> [Task prompt]: Word for word, return every record.

*** Available records ***

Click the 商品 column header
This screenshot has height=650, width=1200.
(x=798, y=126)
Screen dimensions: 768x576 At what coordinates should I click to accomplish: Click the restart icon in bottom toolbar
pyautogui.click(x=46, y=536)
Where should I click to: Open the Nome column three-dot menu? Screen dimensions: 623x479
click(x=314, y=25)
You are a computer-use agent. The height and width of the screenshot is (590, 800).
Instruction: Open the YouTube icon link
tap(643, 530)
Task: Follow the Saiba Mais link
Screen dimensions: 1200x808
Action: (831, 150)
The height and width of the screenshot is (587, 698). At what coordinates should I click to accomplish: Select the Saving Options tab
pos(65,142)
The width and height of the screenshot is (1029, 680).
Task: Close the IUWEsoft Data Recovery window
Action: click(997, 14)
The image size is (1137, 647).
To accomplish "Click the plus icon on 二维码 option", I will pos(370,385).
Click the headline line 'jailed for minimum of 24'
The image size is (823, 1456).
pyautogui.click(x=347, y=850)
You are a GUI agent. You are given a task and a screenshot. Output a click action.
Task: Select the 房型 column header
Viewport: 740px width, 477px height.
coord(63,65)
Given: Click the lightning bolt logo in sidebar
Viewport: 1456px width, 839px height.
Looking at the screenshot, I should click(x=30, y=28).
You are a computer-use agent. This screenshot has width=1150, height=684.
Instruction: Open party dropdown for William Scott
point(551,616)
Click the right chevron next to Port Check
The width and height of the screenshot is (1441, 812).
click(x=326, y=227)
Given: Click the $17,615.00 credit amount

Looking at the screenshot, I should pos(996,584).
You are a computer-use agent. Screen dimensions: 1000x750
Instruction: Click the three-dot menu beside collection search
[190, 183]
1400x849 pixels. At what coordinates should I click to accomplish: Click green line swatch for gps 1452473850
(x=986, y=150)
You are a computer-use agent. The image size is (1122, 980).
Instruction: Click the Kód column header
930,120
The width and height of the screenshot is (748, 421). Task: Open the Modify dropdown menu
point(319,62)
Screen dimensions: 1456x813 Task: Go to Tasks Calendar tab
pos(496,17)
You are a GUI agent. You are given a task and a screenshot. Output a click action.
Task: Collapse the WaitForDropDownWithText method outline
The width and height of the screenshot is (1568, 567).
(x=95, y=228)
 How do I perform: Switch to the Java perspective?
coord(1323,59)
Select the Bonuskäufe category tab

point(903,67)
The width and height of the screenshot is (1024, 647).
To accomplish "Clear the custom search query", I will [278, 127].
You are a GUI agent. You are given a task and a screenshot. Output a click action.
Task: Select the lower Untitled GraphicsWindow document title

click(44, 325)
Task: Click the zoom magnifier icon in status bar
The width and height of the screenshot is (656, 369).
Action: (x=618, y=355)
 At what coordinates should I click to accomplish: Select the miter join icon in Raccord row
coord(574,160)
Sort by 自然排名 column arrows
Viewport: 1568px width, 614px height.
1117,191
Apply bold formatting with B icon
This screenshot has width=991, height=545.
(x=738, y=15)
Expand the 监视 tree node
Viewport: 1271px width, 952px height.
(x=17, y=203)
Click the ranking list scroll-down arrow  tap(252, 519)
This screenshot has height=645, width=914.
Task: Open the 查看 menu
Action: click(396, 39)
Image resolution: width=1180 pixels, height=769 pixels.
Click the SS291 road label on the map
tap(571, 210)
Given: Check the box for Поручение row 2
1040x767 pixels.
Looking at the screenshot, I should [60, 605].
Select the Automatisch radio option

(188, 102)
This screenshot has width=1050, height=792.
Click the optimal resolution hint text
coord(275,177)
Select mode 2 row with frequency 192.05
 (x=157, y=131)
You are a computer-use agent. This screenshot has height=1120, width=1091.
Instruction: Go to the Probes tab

*** End of Available records ***

> [Result of the task]:
Click the 商品 column header
This screenshot has height=650, width=1200.
(x=798, y=126)
Screen dimensions: 768x576 At what coordinates should I click to accomplish: Click the restart icon in bottom toolbar
pyautogui.click(x=46, y=536)
Where should I click to: Open the Nome column three-dot menu? Screen dimensions: 623x479
click(x=314, y=25)
You are a computer-use agent. The height and width of the screenshot is (590, 800).
Instruction: Open the YouTube icon link
tap(643, 530)
Task: Follow the Saiba Mais link
Screen dimensions: 1200x808
Action: (831, 150)
The height and width of the screenshot is (587, 698). At what coordinates should I click to accomplish: Select the Saving Options tab
pos(65,142)
The width and height of the screenshot is (1029, 680).
Task: Close the IUWEsoft Data Recovery window
Action: click(997, 14)
The image size is (1137, 647).
To accomplish "Click the plus icon on 二维码 option", I will pos(370,385).
Click the headline line 'jailed for minimum of 24'
The image size is (823, 1456).
pyautogui.click(x=347, y=850)
You are a GUI agent. You are given a task and a screenshot. Output a click action.
Task: Select the 房型 column header
Viewport: 740px width, 477px height.
coord(63,65)
Given: Click the lightning bolt logo in sidebar
Viewport: 1456px width, 839px height.
Looking at the screenshot, I should click(x=30, y=28).
You are a computer-use agent. This screenshot has width=1150, height=684.
Instruction: Open party dropdown for William Scott
point(551,616)
Click the right chevron next to Port Check
The width and height of the screenshot is (1441, 812).
click(x=326, y=227)
Given: Click the $17,615.00 credit amount

Looking at the screenshot, I should pos(996,584).
You are a computer-use agent. Screen dimensions: 1000x750
Instruction: Click the three-dot menu beside collection search
[190, 183]
1400x849 pixels. At what coordinates should I click to accomplish: Click green line swatch for gps 1452473850
(x=986, y=150)
You are a computer-use agent. The image size is (1122, 980).
Instruction: Click the Kód column header
930,120
The width and height of the screenshot is (748, 421). Task: Open the Modify dropdown menu
point(319,62)
Screen dimensions: 1456x813 Task: Go to Tasks Calendar tab
pos(496,17)
You are a GUI agent. You are given a task and a screenshot. Output a click action.
Task: Collapse the WaitForDropDownWithText method outline
The width and height of the screenshot is (1568, 567).
(x=95, y=228)
 How do I perform: Switch to the Java perspective?
coord(1323,59)
Select the Bonuskäufe category tab

point(903,67)
The width and height of the screenshot is (1024, 647).
To accomplish "Clear the custom search query", I will [278, 127].
You are a GUI agent. You are given a task and a screenshot. Output a click action.
Task: Select the lower Untitled GraphicsWindow document title

click(44, 325)
Task: Click the zoom magnifier icon in status bar
The width and height of the screenshot is (656, 369).
Action: (x=618, y=355)
 At what coordinates should I click to accomplish: Select the miter join icon in Raccord row
coord(574,160)
Sort by 自然排名 column arrows
Viewport: 1568px width, 614px height.
1117,191
Apply bold formatting with B icon
This screenshot has width=991, height=545.
(x=738, y=15)
Expand the 监视 tree node
Viewport: 1271px width, 952px height.
(x=17, y=203)
Click the ranking list scroll-down arrow  tap(252, 519)
This screenshot has height=645, width=914.
Task: Open the 查看 menu
Action: click(396, 39)
Image resolution: width=1180 pixels, height=769 pixels.
Click the SS291 road label on the map
tap(571, 210)
Given: Check the box for Поручение row 2
1040x767 pixels.
Looking at the screenshot, I should [60, 605].
Select the Automatisch radio option

(188, 102)
This screenshot has width=1050, height=792.
Click the optimal resolution hint text
coord(275,177)
Select mode 2 row with frequency 192.05
 (x=157, y=131)
You are a computer-use agent. This screenshot has height=1120, width=1091.
Instruction: Go to the Probes tab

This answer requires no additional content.